◆ Listed records:
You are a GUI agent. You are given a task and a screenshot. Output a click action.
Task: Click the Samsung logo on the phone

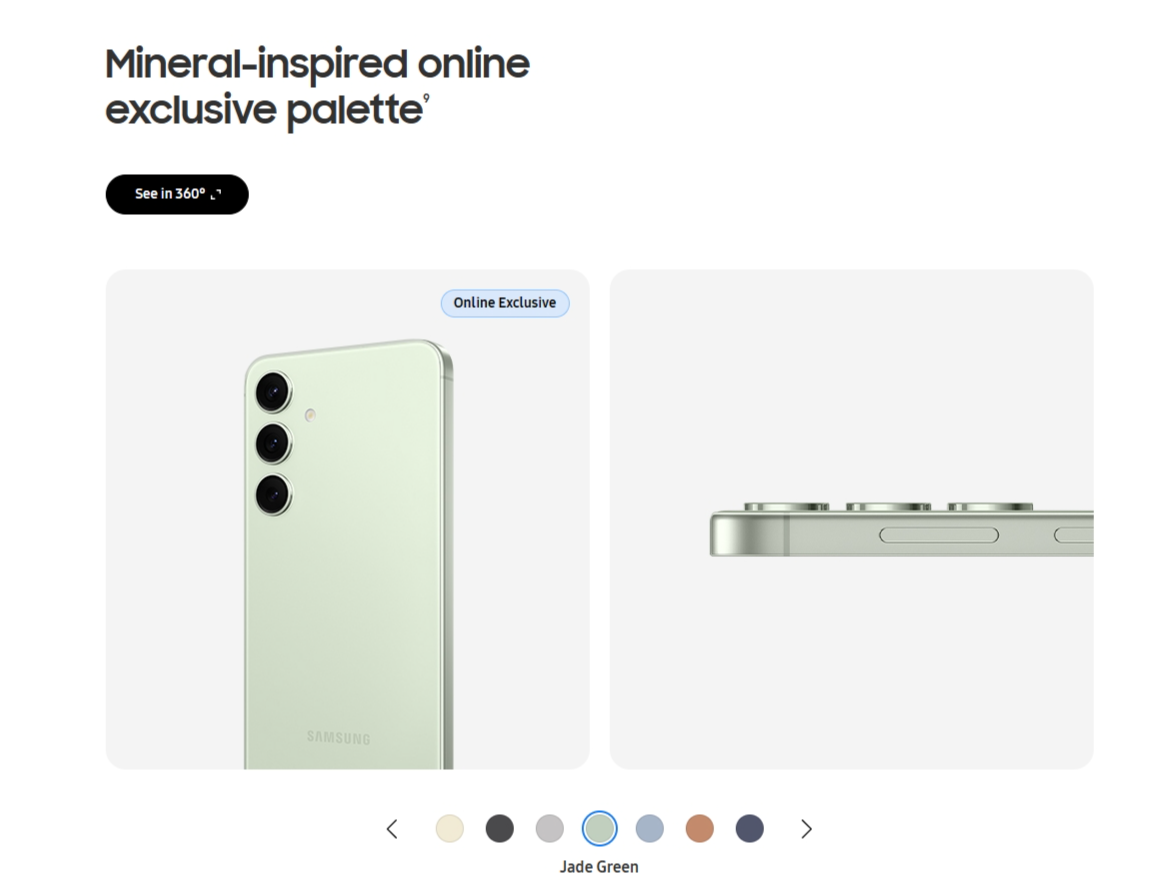click(338, 738)
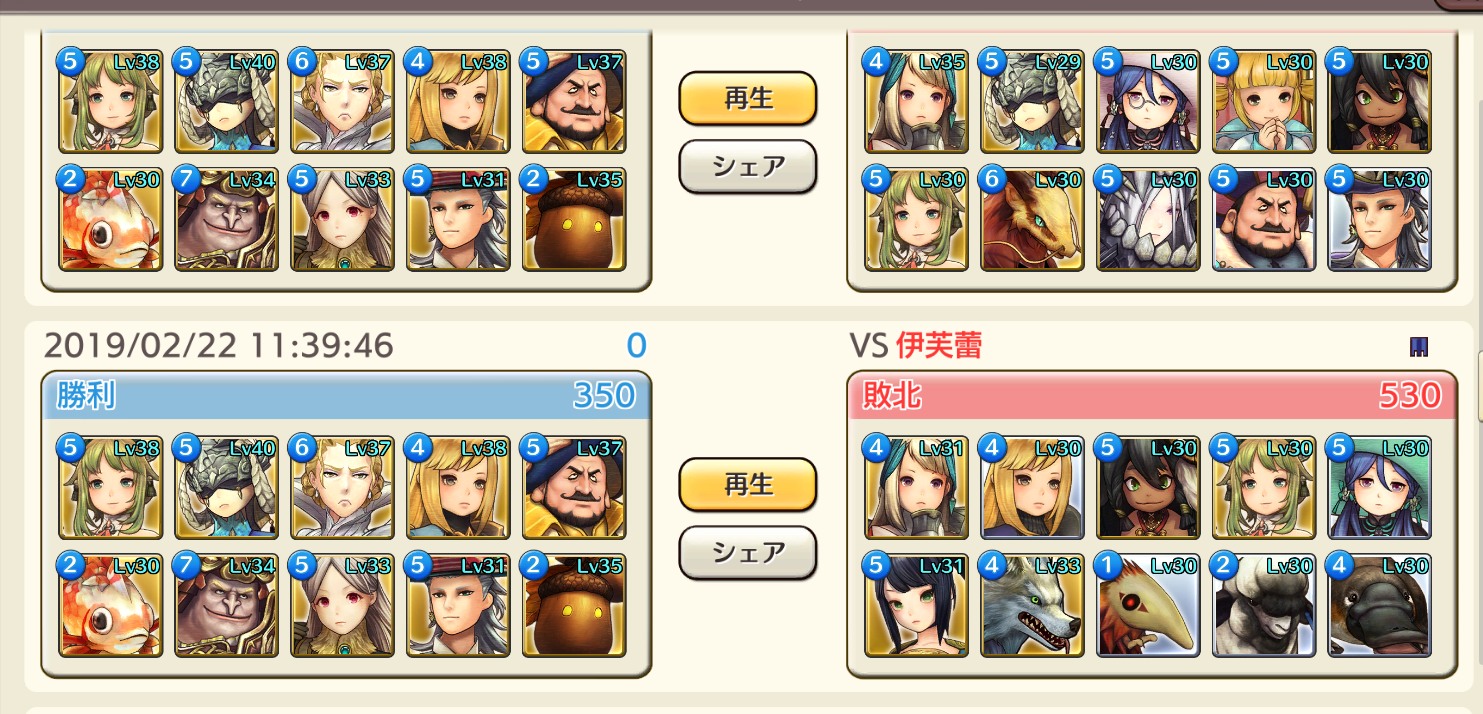Screen dimensions: 1483x714
Task: Select the red dragon Lv30 rank 6 icon
Action: [1032, 219]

◆ Work to do:
Give back every line of the rows above word for word, leaving out the pictures.

◆ Output:
You are a GUI agent. You are given a task and a screenshot. Output a click action.
Task: Click the Samsung logo on the phone

click(338, 738)
Screen dimensions: 1483x714
Task: Select the red dragon Lv30 rank 6 icon
Action: [1032, 219]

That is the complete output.